## BEGIN Text excerpt

Sex Appeal is a 2022 American teen sex comedy film directed by Talia Osteen in her feature-film length directorial debut, from a screenplay by Tate Hanyok. The film stars Mika Abdalla, Jake Short, Margaret Cho, Paris Jackson and Fortune Feimster.

Plot
Avery Hansen-White holds herself back from doing things she's not excellent at. So when her long-distance boyfriend seems to want to take their relationship to the next level at the upcoming STEM conference ("nerd prom"), she resolves to master her sexuality. Avery starts studying the mechanics of love and realizes that relationships involve less science and more heart.

Cast

Production
In March 2021, it was revealed that American High was developing a teen comedy for Hulu called Sex Appeal, with Mika Abdalla and Jake Short set to star in the film. The same month, it was reported that Talia Osteen would direct the film in her directorial debut for Hulu, while Tate Hanyok would serve as the screenwriter and one of the executive producers. In April 2021, Margaret Cho, Paris Jackson, Rebecca Henderson, and Skai Jackson were announced to star in the movie.

## END Text excerpt
## BEGIN Items

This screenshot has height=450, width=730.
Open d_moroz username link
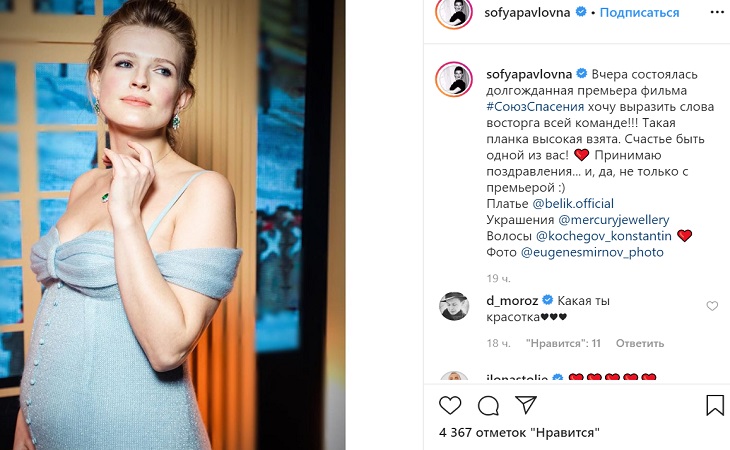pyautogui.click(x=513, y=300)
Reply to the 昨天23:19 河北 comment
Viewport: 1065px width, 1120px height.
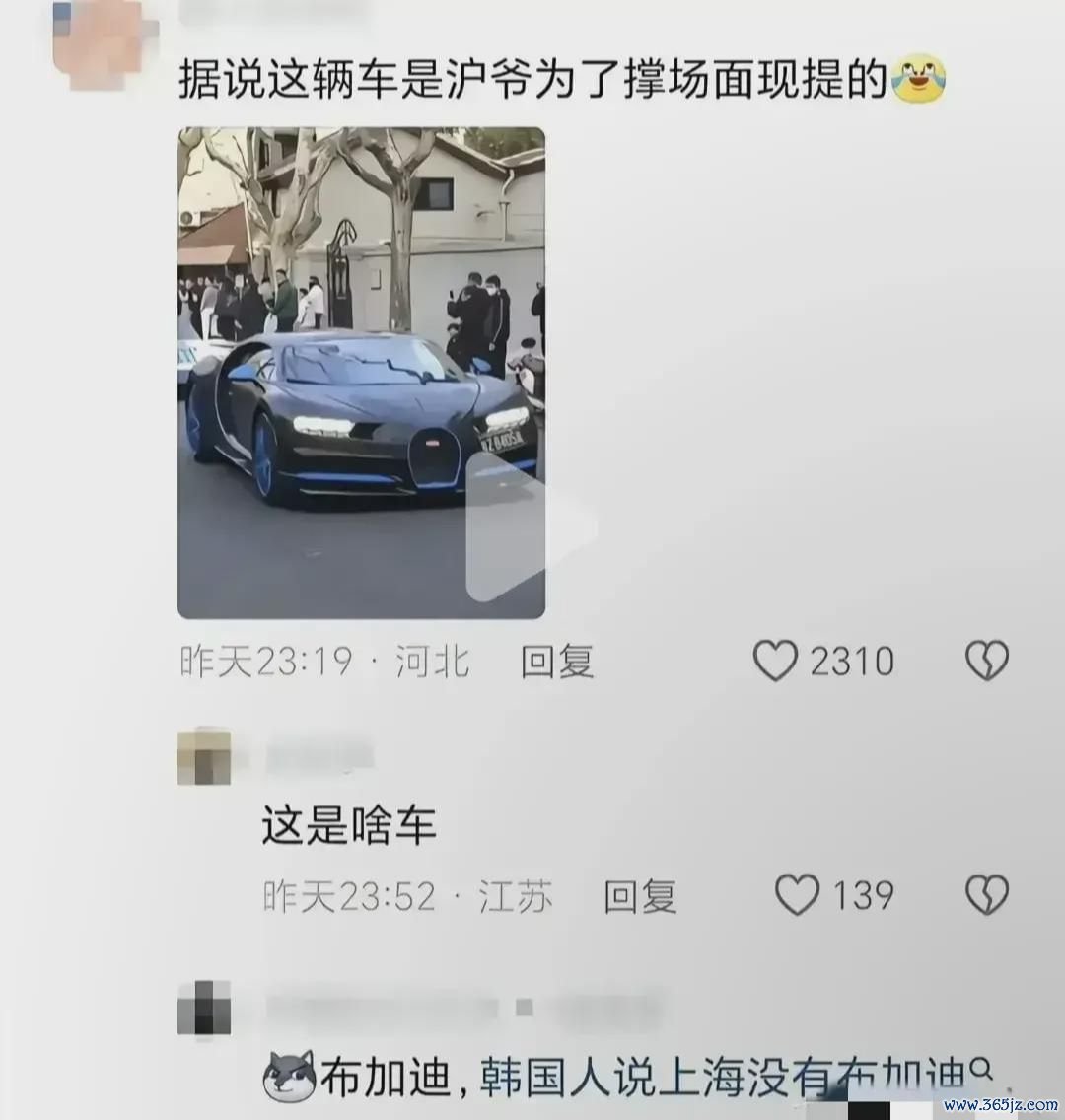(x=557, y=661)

## END Items

§ Task objective:
Continue the article about the film Sex Appeal, picking up right after its last sentence.

§ Output for this exercise:
Release
The film was released on January 14, 2022 on Hulu. Internationally, the movie became available through Disney+ starting on April 8, 2022. In Latin America, the film was released as a Star+ original on March 18, 2022.

Reception
On the review aggregator website Rotten Tomatoes, 55% of 20 critics' reviews are positive, with an average rating of 5.90/10.

Jennifer Green of Common Sense Media rated the film 3 out of 5 stars and praised the positive message of the movie on romantic relationships, while complimenting the diversity of the cast. Aurora Amidon of Paste rated the movie 5,8 out of 10, praised how the movie approaches the lose of virginity with humor, but found the lack of knowledge on sex of Mika Abdalla's character nonsensical due to her mastery on science and the presence of her sex-positive parents. Ferdosa of Screen Rant rated the film 2 out of 5 stars, complimented that the movie manages to deliver a positive take on sexual relationships, while praising the performance of Abdalla, but stated that the film does not develop the characters enough through their dialogues compared to other teen sex comedy movies.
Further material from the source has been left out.